» **Work required**: Please rewrite the records between the line holding "You are a GUI" and the end of the records, inclusive, renaming "italic" to "bold" and changing nothing else. Leave the pictures out of your answer.

[Document and screenshot pointing entries]
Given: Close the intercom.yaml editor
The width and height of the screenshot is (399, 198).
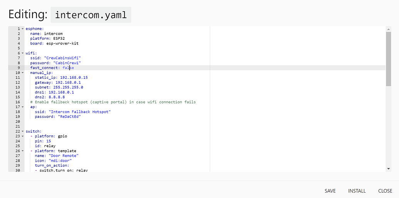Looking at the screenshot, I should pos(385,191).

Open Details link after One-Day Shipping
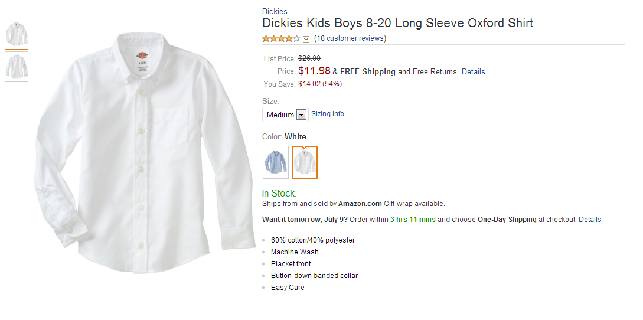(590, 220)
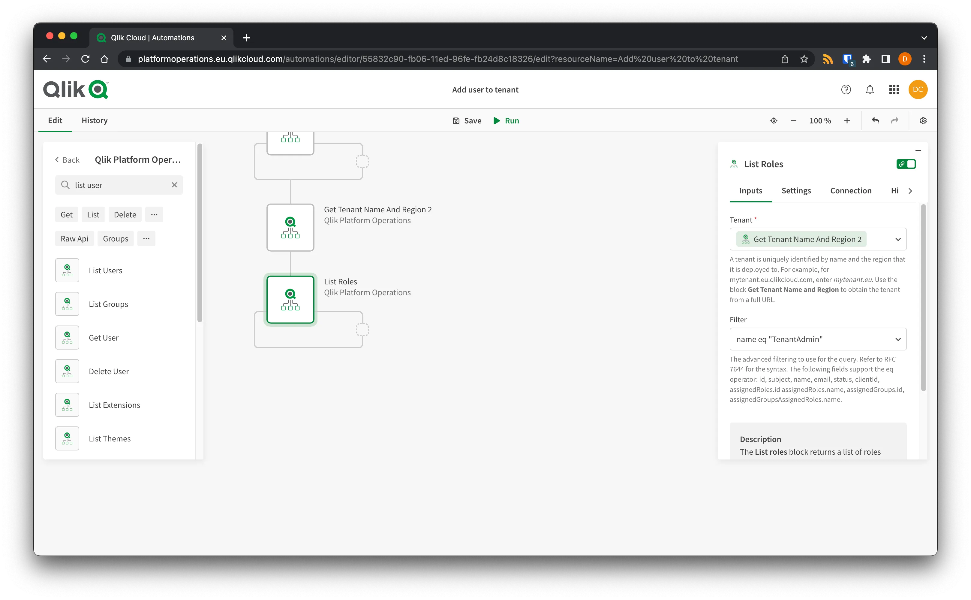This screenshot has width=971, height=600.
Task: Toggle the List Roles link switch
Action: [906, 164]
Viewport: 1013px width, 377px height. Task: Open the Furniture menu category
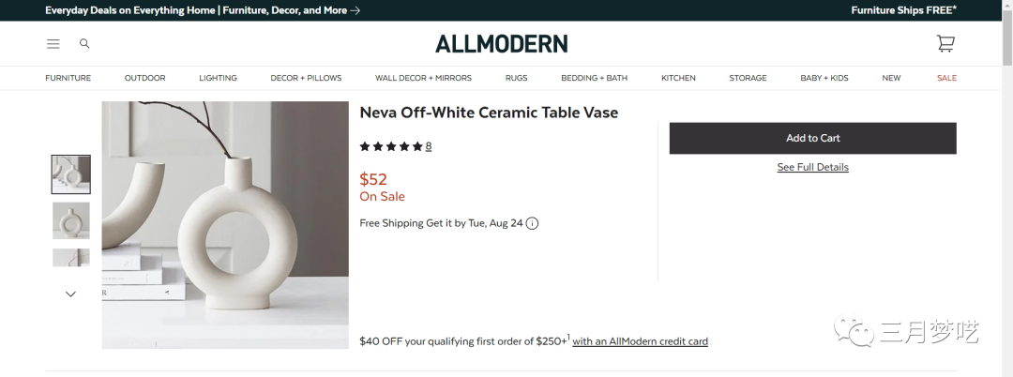[68, 78]
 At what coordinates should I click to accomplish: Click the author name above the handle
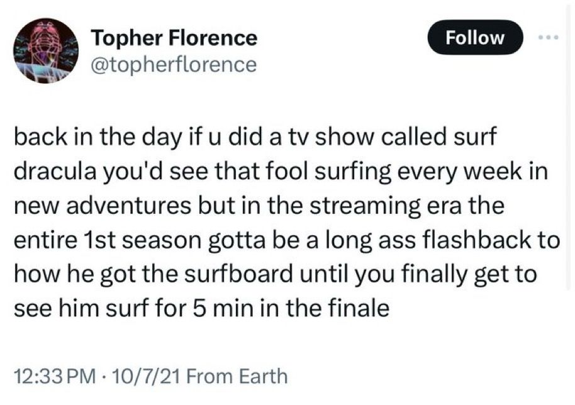(174, 38)
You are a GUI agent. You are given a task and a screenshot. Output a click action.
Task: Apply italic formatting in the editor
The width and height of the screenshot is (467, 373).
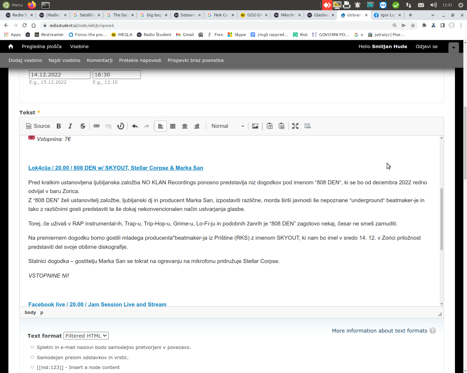point(70,126)
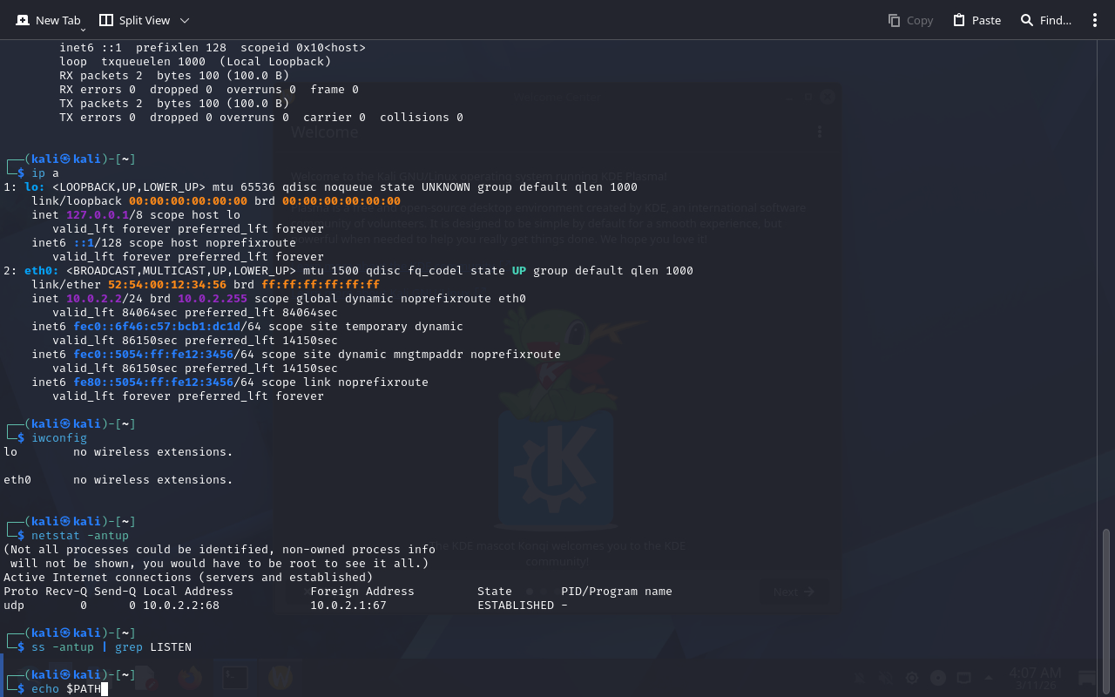
Task: Expand the Split View chevron menu
Action: (184, 20)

» **Correct output**:
You are a GUI agent. You are given a task and a screenshot. Output a click action.
Task: Apply bold formatting in the editor
The width and height of the screenshot is (467, 373).
point(70,126)
Task: Expand the Split View chevron menu
Action: (184, 20)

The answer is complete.